I felt very relieved afterwards. We then went out to take a few group pictures (the following one was shot by Jens). In the meantime, Samuel and Jelle de Jong had joined us (I have no idea where Jelle went afterwards, but Samuel stayed with us for the rest of the day).

Xfce group picture at FOSDEM 2009

After that we want back to one of the devrooms until Maximilian came back from his car with a number of sandwiches he had bought on the way. We had a beer at the FOSDEM bar, ate our sandwiches and then went back to the cross desktop room for Stephan's talk about Xfce as a platform. I think he did a good job overall, especially considering that he had just finished his slides the night before. I would've loved to see more about how to use the different libraries and maybe more details about our plugin APIs but he covered a few very important things about Xfconf.

After that we had another beer at the bar and went to the last talks in Janson. Samuel dropped his full beer, I accidently kicked my empty one and Olivier and I left early for the FOSDEM bus back to Brussels-South. I managed to catch an earlier train to the airport, had a short flight, then had to wait for the bus from Hamburg to Lübeck for 90 minutes and finally arrived at around half past midnight.

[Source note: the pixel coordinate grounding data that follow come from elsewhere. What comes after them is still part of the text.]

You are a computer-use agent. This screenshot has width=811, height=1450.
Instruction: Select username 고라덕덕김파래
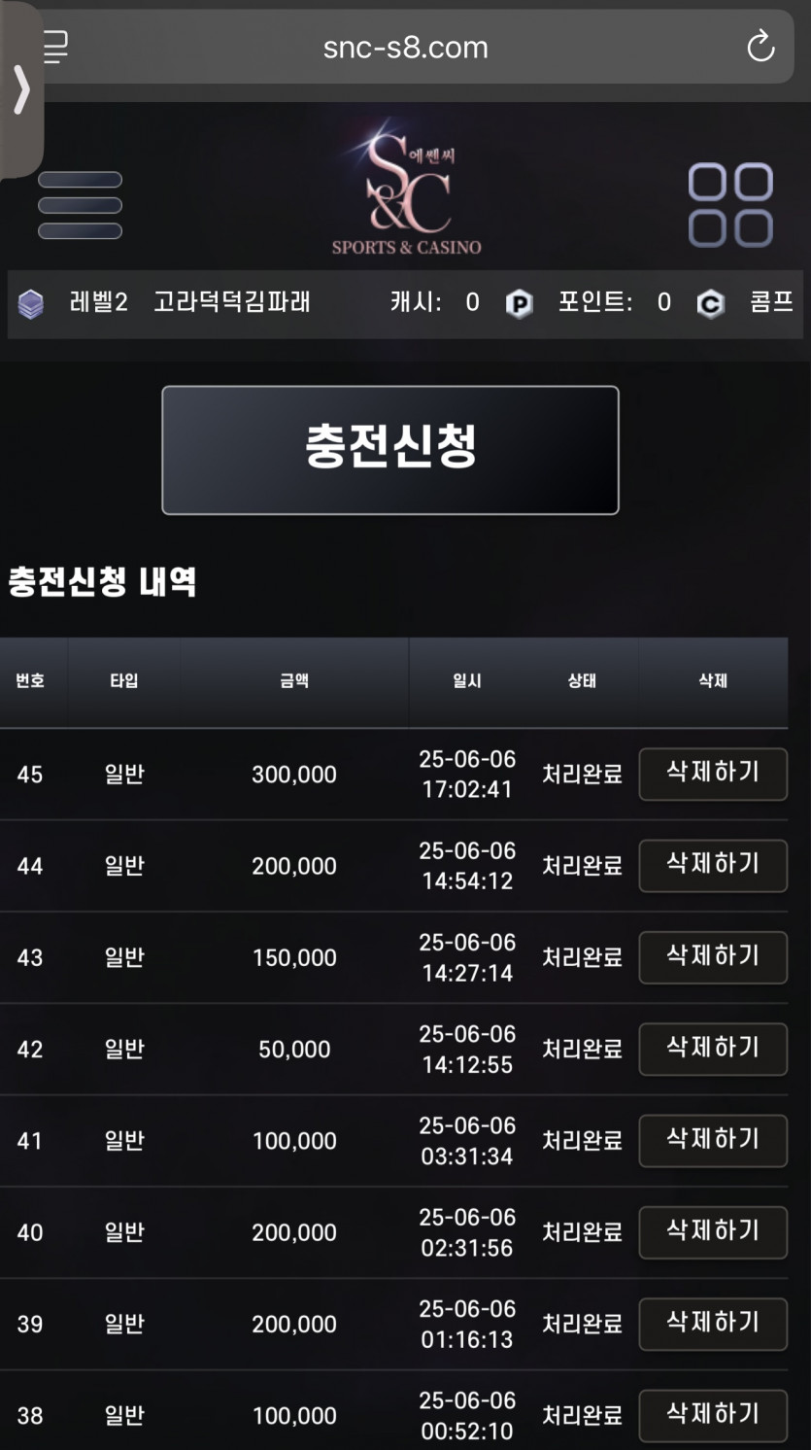(232, 302)
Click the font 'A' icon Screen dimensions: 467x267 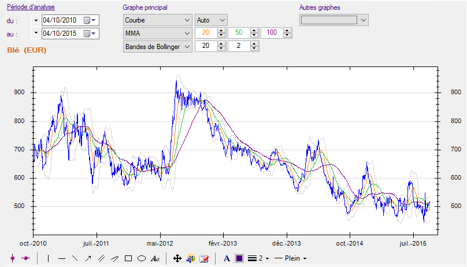(227, 258)
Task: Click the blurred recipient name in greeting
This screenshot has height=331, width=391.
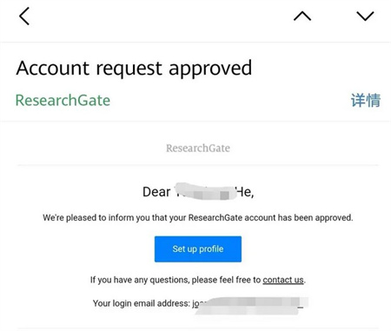Action: pos(205,191)
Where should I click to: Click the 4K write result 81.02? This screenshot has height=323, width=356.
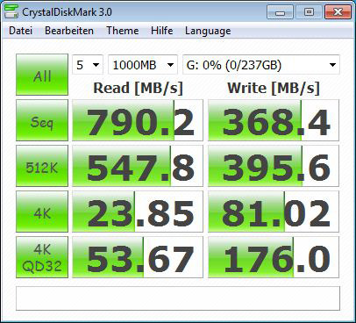274,212
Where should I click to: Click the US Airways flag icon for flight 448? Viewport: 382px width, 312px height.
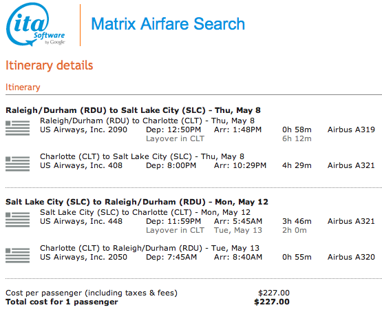tap(17, 220)
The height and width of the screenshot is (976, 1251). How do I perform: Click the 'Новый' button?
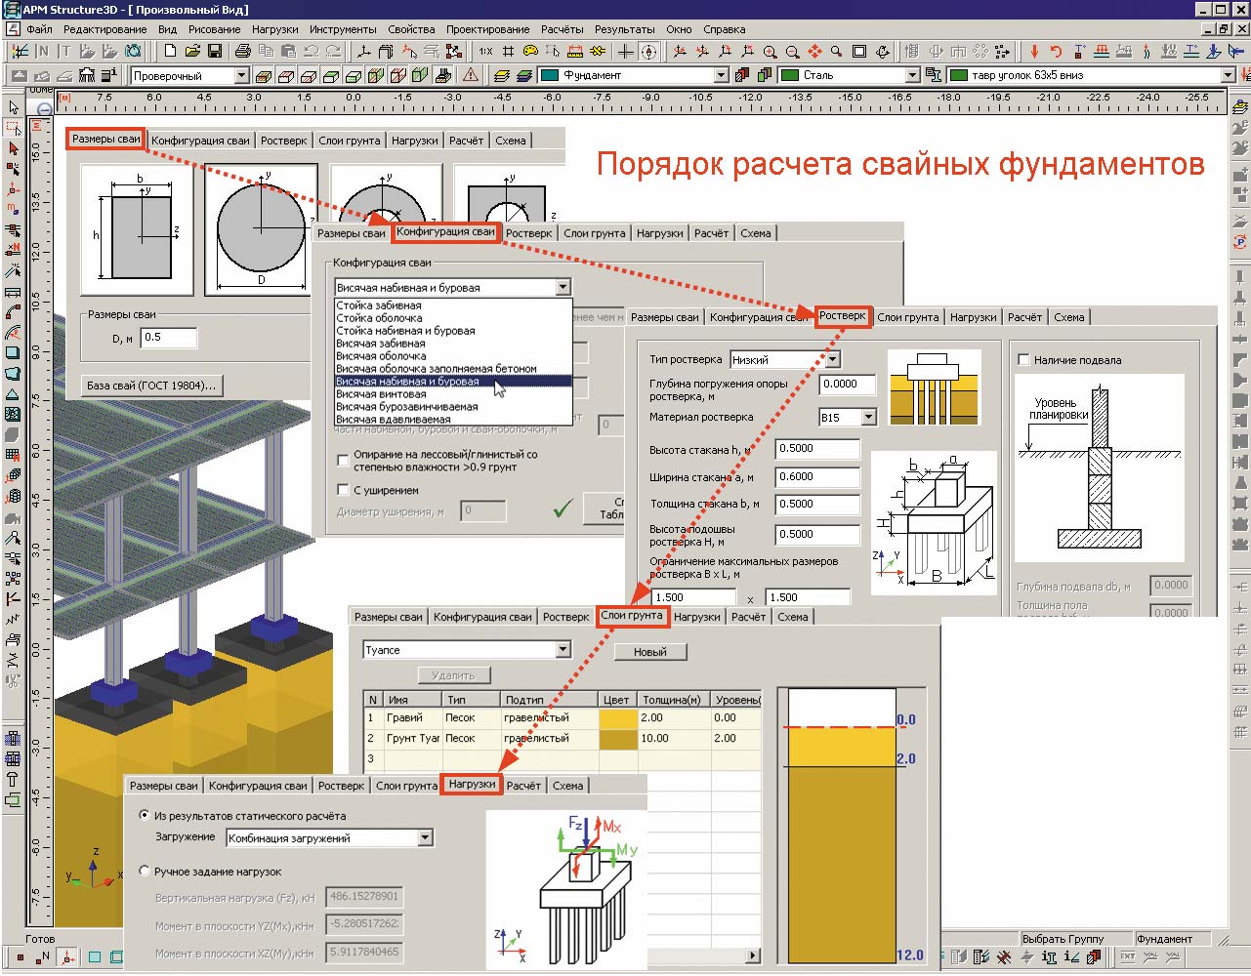pos(649,652)
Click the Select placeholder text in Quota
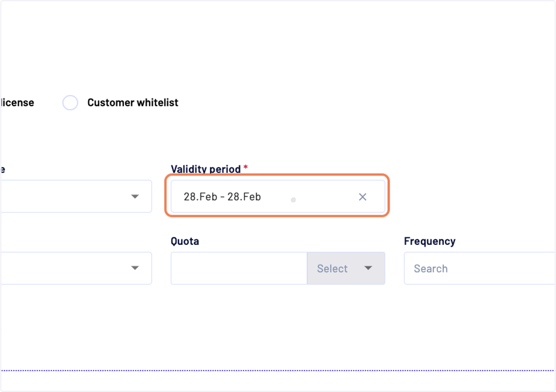Image resolution: width=556 pixels, height=392 pixels. click(x=332, y=268)
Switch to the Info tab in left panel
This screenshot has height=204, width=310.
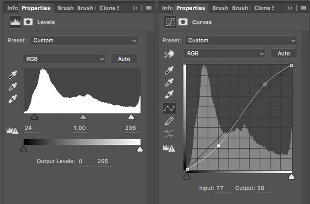(x=12, y=8)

I think it was a lot of fun and I'll definitely go to FOSDEM again. It was nice to put a face to all the names of people I've been working with over the last few years. Thanks to everyone I met there, it was a real pleasure! Hope to see you all again! Thanks to all the people who went to our talks (oh, and to that guy who wanted that picture of him and me - could you send it to me please?) and asked questions ("Has the Xfce team ever thought about participating in Google SoC?", "How good is the relationship of Xfce with Xubuntu?", "Are you still aiming to be lightweight?" amongst others). It was also great to see several packagers, like Mark from Foresight, Landry from OpenBSD and Christoph from Fedora.

As I've mentioned before, I would really like to talk at conferences again. It's a challenge but definitely a nice one. If you know any that could be interesting for Xfce, please let me know!

Oh, and by the way, if you've taken any pictures of us at FOSDEM, please let us know!